= Gary T. Marx =

American sociologist (born 1938)

Gary T. Marx (born October 1, 1938) is an American sociologist known especially for his work on race and ethnicity. He is professor of sociology emeritus at the Massachusetts Institute of Technology (MIT), where he taught 1973–1994, and the University of Colorado Boulder, where he was head of the sociology department 1992–1996. He has worked in the areas of race and ethnicity, collective behavior and social movements, law and society and surveillance studies.

==Early life and education==
Marx was born on October 1, 1938 on a farm near Hanford in central California. He was raised in Los Angeles from the age of two and attended John Marshall High School. He has degrees from UCLA (1960) and the University of California, Berkeley (PhD in sociology, 1966: Protest and Prejudice: The Climate of Opinion in the Negro American Community).
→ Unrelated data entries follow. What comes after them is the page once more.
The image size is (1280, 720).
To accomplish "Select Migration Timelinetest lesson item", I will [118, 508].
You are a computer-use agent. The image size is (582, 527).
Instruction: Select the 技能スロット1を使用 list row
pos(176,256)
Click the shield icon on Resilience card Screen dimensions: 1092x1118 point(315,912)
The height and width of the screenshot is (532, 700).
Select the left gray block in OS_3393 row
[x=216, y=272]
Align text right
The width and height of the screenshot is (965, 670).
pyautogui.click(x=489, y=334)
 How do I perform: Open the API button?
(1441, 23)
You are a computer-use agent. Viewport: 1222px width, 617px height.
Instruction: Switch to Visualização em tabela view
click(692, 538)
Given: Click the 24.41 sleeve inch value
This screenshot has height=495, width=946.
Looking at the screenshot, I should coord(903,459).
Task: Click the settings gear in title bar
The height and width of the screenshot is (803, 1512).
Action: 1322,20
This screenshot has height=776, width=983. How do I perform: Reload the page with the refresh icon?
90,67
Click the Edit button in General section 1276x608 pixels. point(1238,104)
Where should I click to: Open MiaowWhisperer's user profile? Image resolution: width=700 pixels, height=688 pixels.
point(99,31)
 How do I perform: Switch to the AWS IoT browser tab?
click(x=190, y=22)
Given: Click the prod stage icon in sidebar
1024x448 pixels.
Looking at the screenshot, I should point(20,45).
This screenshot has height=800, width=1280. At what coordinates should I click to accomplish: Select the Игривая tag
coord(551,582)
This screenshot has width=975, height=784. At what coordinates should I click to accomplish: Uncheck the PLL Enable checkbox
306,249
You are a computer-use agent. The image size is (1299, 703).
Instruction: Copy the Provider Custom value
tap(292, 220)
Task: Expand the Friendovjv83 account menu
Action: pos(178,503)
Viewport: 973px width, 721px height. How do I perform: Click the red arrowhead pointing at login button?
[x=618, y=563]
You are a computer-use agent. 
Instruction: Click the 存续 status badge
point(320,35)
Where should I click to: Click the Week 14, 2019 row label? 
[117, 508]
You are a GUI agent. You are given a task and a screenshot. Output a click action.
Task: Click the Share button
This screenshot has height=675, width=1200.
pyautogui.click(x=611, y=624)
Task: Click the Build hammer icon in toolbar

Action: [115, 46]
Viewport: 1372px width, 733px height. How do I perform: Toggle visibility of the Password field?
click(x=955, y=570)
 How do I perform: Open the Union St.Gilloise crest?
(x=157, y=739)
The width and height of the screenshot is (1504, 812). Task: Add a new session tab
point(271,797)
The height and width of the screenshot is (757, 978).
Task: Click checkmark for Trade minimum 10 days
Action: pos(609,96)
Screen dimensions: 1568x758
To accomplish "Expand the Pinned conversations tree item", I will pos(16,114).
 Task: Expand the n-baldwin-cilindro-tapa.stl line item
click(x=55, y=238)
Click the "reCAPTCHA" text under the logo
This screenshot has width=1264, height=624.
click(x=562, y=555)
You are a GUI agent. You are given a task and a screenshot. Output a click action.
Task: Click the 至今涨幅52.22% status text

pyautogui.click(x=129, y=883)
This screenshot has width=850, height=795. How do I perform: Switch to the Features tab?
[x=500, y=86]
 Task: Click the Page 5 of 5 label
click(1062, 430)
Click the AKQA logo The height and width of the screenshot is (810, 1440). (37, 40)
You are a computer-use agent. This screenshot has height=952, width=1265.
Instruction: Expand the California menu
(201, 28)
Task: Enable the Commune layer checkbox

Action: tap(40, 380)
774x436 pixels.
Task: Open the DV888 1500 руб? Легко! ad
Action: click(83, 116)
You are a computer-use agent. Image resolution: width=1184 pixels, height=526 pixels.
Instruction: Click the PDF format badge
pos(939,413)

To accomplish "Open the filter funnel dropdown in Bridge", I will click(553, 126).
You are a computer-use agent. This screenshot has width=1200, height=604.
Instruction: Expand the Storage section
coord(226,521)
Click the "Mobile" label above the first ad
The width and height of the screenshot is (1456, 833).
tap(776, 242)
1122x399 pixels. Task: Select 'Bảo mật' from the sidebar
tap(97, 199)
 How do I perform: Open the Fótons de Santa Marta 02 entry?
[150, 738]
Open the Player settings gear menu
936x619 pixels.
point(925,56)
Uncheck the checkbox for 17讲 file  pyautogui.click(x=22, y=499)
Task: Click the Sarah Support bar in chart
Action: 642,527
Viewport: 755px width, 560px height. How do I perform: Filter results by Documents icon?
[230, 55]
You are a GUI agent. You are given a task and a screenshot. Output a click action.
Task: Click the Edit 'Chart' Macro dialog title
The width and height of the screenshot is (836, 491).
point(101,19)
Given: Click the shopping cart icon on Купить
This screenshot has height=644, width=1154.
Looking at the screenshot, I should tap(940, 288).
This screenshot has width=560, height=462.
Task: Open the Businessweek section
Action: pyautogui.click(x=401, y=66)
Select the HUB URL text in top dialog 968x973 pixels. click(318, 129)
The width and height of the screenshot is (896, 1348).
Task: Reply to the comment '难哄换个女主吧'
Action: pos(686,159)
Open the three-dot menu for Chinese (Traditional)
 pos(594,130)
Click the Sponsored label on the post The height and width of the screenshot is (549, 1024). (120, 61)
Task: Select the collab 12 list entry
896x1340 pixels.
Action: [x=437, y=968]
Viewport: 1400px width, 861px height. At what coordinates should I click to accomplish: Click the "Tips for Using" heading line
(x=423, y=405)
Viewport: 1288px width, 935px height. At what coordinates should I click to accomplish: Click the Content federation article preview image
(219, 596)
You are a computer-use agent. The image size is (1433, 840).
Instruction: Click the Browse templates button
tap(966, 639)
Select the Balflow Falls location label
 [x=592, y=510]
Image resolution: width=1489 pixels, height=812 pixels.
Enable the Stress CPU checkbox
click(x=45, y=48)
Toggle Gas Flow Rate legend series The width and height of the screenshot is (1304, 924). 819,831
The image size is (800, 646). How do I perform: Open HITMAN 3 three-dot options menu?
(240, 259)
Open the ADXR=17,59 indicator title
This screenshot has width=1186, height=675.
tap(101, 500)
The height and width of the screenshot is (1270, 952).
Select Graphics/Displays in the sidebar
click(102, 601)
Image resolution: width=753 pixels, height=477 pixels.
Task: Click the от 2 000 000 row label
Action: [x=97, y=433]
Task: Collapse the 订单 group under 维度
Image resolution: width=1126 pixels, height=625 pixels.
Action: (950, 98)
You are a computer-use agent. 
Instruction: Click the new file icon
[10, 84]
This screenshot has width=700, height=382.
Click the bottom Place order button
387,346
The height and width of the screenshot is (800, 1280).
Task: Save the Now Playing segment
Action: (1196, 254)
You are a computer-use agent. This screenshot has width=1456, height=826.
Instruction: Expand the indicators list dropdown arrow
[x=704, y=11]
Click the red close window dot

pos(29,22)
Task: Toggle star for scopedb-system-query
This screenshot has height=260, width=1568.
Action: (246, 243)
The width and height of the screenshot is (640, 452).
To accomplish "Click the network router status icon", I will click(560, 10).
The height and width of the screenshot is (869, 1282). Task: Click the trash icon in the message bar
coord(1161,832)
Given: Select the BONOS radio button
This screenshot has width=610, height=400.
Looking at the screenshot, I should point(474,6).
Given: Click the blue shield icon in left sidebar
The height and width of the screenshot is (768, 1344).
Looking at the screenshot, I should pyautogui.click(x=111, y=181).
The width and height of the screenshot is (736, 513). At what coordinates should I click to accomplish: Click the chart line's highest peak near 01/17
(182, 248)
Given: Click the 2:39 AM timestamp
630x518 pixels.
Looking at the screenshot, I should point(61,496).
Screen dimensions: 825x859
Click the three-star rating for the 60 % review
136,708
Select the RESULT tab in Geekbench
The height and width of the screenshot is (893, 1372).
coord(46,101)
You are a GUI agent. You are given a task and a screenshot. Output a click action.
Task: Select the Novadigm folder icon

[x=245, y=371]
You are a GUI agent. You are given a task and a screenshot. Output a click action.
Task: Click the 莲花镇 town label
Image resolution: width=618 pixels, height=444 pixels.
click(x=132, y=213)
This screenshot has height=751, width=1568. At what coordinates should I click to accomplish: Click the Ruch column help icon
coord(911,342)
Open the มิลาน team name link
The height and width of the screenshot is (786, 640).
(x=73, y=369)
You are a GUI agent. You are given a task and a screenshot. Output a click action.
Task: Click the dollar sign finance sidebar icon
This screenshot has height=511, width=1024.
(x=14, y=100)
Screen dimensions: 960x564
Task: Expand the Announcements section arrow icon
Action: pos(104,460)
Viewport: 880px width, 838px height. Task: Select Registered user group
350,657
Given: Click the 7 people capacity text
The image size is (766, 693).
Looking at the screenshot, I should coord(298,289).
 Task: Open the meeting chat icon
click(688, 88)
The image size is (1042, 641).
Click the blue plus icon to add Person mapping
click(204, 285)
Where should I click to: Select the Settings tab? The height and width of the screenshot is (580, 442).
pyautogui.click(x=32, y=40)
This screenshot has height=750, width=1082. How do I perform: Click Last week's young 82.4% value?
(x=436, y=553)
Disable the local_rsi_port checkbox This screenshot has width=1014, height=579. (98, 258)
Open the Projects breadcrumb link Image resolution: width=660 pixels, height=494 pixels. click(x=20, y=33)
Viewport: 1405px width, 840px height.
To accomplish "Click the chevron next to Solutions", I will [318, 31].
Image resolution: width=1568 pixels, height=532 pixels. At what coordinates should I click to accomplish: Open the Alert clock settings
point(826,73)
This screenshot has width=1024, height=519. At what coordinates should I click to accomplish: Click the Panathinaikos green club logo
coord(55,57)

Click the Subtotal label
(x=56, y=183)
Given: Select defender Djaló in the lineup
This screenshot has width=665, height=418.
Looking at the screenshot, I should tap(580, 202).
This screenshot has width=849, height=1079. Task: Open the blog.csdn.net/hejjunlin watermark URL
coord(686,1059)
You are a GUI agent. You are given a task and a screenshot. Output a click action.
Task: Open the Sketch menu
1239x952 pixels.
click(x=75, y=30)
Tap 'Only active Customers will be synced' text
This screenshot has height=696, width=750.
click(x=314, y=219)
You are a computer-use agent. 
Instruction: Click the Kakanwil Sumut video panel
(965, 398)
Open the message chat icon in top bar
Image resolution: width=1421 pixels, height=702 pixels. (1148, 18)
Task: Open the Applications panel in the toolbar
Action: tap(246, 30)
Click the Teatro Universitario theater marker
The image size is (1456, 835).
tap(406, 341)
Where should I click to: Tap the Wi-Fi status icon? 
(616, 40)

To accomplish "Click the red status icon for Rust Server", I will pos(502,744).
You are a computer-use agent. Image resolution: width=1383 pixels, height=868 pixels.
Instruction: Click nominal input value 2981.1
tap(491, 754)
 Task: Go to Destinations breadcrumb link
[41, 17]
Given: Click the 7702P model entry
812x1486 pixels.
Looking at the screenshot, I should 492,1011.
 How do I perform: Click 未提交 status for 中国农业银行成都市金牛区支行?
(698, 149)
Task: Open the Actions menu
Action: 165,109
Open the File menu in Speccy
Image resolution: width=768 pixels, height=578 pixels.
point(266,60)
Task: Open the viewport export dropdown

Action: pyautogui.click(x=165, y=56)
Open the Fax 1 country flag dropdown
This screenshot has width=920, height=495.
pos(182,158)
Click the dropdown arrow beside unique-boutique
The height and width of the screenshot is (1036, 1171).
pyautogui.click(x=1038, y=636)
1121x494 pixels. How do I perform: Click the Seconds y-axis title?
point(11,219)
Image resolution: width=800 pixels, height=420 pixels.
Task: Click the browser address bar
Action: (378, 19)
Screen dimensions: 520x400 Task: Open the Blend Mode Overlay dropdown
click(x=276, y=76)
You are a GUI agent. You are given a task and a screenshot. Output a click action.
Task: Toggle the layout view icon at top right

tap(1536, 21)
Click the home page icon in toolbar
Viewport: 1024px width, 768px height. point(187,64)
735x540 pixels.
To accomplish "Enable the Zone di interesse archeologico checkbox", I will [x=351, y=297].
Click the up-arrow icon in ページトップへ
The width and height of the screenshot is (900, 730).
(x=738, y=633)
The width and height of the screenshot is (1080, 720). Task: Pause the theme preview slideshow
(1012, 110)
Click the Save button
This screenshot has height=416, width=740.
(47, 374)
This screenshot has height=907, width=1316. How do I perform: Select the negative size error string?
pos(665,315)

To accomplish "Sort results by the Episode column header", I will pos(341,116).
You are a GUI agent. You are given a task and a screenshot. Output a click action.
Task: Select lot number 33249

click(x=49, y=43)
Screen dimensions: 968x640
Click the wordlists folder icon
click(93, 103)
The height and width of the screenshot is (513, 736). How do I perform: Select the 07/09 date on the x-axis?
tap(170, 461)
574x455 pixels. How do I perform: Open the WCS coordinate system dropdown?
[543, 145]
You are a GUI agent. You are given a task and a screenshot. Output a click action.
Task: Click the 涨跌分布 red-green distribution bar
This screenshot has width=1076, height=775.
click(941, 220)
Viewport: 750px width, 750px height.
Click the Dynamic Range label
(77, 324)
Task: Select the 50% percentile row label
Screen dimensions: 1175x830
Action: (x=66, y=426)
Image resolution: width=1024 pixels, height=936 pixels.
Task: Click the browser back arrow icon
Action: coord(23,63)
At Berkeley, he was a student of Neil Smelser and also mentored by Erving Goffman, Charles Y. Glock, and Seymour Martin Lipset.

== Career ==
Marx taught at Harvard University in the Department of Social Relations, next moving to the Massachusetts Institute of Technology in Urban Studies and Planning (1973–1994). From 1992, he spent four years as head of the Sociology Department at the University of Colorado at Boulder.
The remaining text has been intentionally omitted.